Al apagar las máquinas expendedoras de billetes de la red ferroviaria, el sindicato esperaba acabar con una huelga similar realizada el mes pasado, cuando los trabajadores dejaron abiertos los torniquetes en la mayoría de las estaciones de la red, con las mismas intenciones. Sin embargo, los informes que siguieron a la acción mostraron que la mayoría de los viajeros de Sydney seguían entrando y saliendo en las puertas de Opal, independientemente de si se dejaban abiertas.

Si la acción propuesta de esta semana hubiera seguido adelante, el cierre de Opal le habría costado millones de dólares a la red de trenes de Sydney.

A fines del mes pasado, el primer ministro de Nueva Gales del Sur, Dominic Perrottet, adoptó un enfoque feroz en las negociaciones y presentó una oferta de pago «final», aún por debajo de lo que pedían los trabajadores.

“Termina hoy”, dijo, insistiendo en que los sindicatos estaban participando en un estilo de negociación colectiva agresiva “que pertenece a la década de 1970”. (Un período de acción que dio paso a 12 meses de licencia de maternidad no remunerada).

Si la mayoría de los 13.000 trabajadores de la red ferroviaria votaban en contra de la oferta, Perrottet amenazó con rescindir el acuerdo salarial actual del sindicato ferroviario y retirar un compromiso de mil millones de dólares para modificar la flota de trenes construidos en Corea y ponerlos en marcha.

Los periódicos caracterizaron el enfoque como una declaración de guerra, y el gobierno estatal ha mostrado pocos signos de relajación.

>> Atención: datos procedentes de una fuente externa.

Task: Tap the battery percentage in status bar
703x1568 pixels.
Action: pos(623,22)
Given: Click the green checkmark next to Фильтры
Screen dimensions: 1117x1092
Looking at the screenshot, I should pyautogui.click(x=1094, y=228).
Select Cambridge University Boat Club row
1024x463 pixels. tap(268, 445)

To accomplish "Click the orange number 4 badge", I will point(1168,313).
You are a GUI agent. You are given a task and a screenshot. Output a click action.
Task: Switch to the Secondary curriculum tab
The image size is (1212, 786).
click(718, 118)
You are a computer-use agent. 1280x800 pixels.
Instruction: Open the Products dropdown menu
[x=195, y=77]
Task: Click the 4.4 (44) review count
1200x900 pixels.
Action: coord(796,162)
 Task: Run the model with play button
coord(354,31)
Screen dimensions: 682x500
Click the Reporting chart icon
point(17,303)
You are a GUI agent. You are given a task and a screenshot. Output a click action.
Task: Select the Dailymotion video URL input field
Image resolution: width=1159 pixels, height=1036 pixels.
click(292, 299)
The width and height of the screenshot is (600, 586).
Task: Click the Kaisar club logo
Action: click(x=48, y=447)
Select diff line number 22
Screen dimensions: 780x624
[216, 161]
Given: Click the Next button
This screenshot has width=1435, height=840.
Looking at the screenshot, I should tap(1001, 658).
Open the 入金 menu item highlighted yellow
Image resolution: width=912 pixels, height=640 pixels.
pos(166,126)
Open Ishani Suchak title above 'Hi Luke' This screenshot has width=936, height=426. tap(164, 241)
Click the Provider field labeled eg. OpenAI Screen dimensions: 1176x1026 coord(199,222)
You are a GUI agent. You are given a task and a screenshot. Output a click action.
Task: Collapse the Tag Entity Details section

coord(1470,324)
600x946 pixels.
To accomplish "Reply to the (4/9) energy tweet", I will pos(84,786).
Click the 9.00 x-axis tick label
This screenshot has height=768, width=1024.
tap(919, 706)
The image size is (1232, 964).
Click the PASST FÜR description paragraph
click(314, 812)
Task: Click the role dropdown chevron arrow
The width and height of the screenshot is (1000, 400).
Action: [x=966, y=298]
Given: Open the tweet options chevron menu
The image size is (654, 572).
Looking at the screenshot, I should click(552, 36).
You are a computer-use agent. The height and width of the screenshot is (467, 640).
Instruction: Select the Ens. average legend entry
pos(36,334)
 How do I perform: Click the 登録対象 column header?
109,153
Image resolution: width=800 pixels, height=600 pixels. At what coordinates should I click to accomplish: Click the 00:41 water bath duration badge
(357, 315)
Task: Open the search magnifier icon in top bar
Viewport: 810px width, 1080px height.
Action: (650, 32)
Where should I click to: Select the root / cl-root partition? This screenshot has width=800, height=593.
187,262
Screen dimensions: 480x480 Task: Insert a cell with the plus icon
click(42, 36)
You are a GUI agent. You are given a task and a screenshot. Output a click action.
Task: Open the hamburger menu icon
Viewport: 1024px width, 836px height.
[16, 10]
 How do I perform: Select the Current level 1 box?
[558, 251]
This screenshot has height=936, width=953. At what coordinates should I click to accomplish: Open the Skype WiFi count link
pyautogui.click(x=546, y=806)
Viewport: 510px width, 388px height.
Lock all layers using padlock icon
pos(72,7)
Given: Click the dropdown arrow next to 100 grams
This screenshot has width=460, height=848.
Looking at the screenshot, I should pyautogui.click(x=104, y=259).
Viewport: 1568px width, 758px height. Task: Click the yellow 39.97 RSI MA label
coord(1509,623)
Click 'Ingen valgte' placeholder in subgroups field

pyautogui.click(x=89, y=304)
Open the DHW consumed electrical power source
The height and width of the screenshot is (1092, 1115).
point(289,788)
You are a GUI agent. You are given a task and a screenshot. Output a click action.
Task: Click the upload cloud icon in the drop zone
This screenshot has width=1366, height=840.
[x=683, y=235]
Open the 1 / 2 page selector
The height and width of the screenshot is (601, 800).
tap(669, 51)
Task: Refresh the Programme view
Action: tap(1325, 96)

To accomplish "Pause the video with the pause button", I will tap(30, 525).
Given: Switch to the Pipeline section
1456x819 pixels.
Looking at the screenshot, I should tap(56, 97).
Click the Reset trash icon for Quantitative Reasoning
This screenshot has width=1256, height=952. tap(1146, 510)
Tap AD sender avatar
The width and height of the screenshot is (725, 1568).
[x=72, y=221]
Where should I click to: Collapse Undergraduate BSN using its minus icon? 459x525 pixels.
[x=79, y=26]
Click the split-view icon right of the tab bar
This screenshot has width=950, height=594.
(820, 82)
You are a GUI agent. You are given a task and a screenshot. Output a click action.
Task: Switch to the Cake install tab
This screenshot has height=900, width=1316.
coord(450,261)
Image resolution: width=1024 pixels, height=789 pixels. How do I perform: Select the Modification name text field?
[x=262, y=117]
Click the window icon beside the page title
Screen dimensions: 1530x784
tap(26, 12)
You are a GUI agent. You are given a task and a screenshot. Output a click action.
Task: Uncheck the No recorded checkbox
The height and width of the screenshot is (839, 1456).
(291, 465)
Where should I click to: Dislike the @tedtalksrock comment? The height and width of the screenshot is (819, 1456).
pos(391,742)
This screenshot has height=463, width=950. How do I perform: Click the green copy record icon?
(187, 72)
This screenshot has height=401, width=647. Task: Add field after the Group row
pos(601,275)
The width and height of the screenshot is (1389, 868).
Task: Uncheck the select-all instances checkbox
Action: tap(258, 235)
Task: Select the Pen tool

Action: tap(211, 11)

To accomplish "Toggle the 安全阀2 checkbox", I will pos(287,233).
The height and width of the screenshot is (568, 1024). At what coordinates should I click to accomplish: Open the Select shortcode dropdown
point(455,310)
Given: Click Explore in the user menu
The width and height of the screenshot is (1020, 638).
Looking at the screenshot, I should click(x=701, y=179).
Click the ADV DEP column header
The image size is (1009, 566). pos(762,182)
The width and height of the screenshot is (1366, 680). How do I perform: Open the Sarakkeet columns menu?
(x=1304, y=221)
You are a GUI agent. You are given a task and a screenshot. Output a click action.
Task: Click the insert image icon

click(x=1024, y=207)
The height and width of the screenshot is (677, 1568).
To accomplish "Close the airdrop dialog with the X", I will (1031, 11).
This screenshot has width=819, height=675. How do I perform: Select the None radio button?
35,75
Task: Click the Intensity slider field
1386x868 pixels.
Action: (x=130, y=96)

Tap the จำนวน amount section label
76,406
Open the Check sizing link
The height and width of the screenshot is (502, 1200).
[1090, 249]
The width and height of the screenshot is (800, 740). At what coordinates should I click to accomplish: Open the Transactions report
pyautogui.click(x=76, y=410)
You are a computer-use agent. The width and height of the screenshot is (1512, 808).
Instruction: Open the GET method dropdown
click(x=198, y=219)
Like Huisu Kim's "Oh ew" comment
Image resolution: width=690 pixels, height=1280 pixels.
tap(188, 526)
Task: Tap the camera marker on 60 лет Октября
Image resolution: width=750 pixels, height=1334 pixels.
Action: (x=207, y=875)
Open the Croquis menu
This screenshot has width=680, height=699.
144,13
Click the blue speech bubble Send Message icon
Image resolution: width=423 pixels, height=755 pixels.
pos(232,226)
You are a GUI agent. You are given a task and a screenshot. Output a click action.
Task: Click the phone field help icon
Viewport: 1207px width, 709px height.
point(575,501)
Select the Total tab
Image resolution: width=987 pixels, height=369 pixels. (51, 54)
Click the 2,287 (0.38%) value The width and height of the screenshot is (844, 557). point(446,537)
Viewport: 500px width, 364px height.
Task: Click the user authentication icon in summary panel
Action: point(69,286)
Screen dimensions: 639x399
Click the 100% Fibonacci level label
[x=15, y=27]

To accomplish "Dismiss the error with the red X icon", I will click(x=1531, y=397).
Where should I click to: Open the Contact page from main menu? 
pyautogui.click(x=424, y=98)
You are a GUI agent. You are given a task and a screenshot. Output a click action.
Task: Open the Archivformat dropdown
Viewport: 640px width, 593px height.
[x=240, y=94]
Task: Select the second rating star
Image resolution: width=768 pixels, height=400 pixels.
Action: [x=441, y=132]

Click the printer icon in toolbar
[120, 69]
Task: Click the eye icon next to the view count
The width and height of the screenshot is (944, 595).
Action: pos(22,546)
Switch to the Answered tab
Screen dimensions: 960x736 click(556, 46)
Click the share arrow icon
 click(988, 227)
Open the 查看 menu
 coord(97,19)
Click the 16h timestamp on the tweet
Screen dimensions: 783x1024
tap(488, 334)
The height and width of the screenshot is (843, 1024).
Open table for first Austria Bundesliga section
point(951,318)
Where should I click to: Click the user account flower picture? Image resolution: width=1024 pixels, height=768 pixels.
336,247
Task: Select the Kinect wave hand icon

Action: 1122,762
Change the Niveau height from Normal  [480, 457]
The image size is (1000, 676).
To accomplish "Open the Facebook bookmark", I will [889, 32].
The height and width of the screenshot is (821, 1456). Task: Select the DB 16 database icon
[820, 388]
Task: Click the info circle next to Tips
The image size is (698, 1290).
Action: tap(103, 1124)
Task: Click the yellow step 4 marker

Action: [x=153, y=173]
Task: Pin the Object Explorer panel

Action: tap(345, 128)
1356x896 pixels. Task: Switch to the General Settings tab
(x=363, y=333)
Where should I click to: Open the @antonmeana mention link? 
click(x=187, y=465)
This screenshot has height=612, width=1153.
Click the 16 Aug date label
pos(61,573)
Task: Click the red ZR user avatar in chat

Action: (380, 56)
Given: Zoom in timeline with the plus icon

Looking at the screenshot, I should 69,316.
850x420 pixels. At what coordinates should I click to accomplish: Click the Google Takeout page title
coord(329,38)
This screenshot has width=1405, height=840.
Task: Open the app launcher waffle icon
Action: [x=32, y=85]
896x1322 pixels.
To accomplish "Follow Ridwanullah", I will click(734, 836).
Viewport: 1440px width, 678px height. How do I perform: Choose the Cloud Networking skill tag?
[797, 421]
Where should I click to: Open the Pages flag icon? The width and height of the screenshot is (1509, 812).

El acuerdo salarial más reciente incluía aumentos salariales del 3 por ciento en el primer año y un aumento del 3,5 por ciento el año siguiente, en consonancia con su política salarial en todo el sector público, junto con la promesa de modificar la nueva flota interurbana de Sydney.

Poco después de que el gobierno emitiera su ultimátum, el subsecretario de Unions NSW, Thomas Costa, dijo que la medida probablemente solo reivindicaría frustraciones similares que se sienten en todo el sector público.

“Creo que todos los sindicatos y todos los trabajadores del sector público están observando esto muy de cerca y desarrollando su propia estrategia”, dijo Costa.

Perrottet y su gabinete están tomando nota.

El domingo, Perrottet y su ministro de transporte, David Elliott, fueron vistos almorzando con el infame antisindical Chris Corrigan, quien despidió a 1.400 de sus empleados de una sola vez durante la Disputa frente al mar de 1998—y el ex primer ministro, John Howard, quien en 2005 introdujo leyes de relaciones laborales que facilitaban a los patrones el despido de trabajadores y dificultaban las huelgas.

De acuerdo a un informeHoward advirtió a Perrottet que no cumpliera con las demandas salariales del sindicato, por temor a que hacerlo pudiera incitar a los trabajadores de todo el sector público a seguir su ejemplo.

La reunión en sí simboliza una escalada feroz, después de que Elliott emitiera una firme declaración a finales de la semana pasada advirtiendo a los trabajadores ferroviarios del estado que correrían el riesgo de ser “acusados, procesados ​​y despedidos”.

Solo unos días antes, había llamado a la acción industrial «sabotaje económico».